Exercise goal.
Copy word for word, please, the lines of the entries below running from the one containing "Select Disable root access radio button" to the one containing "Given: Go to Facebook Home tab", both ends included.

Source material.

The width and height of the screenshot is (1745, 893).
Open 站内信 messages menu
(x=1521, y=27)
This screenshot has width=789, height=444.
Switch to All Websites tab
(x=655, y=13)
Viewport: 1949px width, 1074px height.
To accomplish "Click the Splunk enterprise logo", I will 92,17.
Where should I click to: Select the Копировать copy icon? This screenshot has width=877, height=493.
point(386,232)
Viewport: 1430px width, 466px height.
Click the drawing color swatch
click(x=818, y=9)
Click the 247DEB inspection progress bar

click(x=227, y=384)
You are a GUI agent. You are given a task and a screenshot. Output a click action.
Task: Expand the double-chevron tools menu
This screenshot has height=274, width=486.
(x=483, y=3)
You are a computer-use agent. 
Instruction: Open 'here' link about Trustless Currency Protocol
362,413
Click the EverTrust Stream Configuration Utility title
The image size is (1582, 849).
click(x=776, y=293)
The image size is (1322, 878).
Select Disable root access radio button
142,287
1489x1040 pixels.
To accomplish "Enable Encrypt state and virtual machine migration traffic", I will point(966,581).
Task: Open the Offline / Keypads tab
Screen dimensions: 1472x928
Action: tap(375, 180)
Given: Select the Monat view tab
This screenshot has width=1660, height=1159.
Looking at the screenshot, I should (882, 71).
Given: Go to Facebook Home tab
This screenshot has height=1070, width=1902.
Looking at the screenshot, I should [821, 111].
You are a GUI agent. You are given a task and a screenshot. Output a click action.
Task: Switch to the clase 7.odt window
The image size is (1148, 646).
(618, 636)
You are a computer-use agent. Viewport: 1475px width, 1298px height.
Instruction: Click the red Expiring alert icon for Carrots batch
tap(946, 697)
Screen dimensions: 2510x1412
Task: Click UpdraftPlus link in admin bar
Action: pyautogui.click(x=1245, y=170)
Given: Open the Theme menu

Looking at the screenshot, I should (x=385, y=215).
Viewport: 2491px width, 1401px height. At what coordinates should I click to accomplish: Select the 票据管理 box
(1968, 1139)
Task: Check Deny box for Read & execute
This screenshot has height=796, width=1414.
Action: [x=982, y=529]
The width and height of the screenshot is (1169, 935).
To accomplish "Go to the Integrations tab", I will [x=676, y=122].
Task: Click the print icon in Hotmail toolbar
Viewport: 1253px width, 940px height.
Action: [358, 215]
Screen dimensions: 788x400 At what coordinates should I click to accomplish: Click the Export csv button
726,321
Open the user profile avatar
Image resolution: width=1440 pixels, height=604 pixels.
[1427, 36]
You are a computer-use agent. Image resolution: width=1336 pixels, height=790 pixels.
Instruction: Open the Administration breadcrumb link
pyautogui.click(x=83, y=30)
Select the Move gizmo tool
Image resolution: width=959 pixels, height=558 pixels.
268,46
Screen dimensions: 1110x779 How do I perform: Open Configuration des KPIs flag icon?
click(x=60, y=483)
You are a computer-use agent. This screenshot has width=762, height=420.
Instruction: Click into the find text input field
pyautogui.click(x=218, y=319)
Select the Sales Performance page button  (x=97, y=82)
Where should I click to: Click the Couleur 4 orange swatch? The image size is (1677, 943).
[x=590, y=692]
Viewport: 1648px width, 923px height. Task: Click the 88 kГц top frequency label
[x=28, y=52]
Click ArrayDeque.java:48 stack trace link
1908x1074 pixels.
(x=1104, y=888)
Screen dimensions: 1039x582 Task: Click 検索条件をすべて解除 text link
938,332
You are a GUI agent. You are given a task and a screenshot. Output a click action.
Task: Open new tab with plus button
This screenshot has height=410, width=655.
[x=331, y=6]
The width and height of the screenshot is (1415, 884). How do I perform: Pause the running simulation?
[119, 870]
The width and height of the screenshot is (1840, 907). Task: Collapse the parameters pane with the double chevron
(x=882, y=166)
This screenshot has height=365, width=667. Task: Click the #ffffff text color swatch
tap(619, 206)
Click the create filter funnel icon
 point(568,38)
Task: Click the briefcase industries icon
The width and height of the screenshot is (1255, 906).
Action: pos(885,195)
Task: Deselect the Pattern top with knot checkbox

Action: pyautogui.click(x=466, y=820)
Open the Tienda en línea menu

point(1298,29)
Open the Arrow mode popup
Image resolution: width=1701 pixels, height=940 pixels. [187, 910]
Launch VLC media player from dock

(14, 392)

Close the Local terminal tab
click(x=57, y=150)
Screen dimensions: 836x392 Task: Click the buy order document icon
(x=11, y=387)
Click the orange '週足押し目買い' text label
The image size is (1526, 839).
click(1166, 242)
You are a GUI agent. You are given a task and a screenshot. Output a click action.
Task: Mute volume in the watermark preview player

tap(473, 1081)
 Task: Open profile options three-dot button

Solved problem.
Select Disable root access radio button
142,287
1489x1040 pixels.
To accomplish "Enable Encrypt state and virtual machine migration traffic", I will point(966,581).
Task: Open the Offline / Keypads tab
Screen dimensions: 1472x928
Action: tap(375, 180)
Given: Select the Monat view tab
This screenshot has width=1660, height=1159.
Looking at the screenshot, I should (882, 71).
Given: Go to Facebook Home tab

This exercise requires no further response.